Assigned task = Since only part of the material below is wanted, output exactly the lines from the one with "The image size is (1508, 812)." up to and including the one with "1400x843 pixels.".

─── Data excerpts ───

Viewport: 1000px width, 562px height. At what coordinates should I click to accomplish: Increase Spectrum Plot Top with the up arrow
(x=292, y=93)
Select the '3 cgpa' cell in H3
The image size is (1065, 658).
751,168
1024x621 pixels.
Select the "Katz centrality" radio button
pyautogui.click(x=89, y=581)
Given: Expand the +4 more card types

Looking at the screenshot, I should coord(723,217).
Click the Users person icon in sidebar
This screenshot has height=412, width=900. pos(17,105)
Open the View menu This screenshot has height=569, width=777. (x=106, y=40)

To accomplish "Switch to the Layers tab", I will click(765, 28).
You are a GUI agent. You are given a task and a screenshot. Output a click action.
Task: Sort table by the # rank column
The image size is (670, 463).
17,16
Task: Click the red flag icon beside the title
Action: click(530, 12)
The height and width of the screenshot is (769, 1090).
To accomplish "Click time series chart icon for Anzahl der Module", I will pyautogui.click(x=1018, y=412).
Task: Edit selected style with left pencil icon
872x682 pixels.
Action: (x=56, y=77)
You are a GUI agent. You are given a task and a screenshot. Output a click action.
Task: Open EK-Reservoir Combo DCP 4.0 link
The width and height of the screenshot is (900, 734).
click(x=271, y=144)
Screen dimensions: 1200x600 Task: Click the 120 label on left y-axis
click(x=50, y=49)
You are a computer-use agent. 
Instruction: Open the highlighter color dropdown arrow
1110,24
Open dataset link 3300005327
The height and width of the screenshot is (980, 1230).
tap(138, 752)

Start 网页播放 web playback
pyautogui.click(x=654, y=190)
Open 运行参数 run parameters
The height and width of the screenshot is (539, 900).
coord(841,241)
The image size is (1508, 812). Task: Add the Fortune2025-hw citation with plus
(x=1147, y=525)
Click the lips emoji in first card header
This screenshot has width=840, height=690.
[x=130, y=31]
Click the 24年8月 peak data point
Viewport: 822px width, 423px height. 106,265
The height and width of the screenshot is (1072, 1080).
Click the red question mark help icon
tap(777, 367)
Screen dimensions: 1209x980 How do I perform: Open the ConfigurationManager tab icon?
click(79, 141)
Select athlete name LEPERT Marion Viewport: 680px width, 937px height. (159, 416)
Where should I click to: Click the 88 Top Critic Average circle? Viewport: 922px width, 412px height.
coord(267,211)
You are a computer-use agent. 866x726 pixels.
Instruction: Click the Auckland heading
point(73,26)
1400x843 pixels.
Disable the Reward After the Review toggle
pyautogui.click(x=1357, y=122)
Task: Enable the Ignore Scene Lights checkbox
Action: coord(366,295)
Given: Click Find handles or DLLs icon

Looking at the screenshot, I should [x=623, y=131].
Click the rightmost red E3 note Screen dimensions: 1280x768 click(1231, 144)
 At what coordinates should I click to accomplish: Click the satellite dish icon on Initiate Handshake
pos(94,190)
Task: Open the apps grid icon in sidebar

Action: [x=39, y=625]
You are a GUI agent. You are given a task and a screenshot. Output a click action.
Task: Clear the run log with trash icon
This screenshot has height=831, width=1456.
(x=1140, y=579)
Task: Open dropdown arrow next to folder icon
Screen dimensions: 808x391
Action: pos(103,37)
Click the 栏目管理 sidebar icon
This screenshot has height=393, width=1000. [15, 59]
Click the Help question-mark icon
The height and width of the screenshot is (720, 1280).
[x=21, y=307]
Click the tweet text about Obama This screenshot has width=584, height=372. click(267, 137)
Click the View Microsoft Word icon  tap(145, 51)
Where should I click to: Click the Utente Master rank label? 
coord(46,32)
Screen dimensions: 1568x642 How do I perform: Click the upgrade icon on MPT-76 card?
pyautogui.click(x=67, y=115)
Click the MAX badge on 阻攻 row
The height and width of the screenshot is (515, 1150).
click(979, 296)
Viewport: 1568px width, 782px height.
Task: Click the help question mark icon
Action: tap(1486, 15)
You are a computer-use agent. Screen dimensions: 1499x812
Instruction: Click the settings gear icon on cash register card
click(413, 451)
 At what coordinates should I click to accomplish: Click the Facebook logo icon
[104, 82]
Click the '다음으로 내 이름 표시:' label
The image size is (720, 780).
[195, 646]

───

Reply =
The image size is (1508, 812). Task: Add the Fortune2025-hw citation with plus
(x=1147, y=525)
Click the lips emoji in first card header
This screenshot has width=840, height=690.
[x=130, y=31]
Click the 24年8月 peak data point
Viewport: 822px width, 423px height. 106,265
The height and width of the screenshot is (1072, 1080).
Click the red question mark help icon
tap(777, 367)
Screen dimensions: 1209x980 How do I perform: Open the ConfigurationManager tab icon?
click(79, 141)
Select athlete name LEPERT Marion Viewport: 680px width, 937px height. (159, 416)
Where should I click to: Click the 88 Top Critic Average circle? Viewport: 922px width, 412px height.
coord(267,211)
You are a computer-use agent. 866x726 pixels.
Instruction: Click the Auckland heading
point(73,26)
1400x843 pixels.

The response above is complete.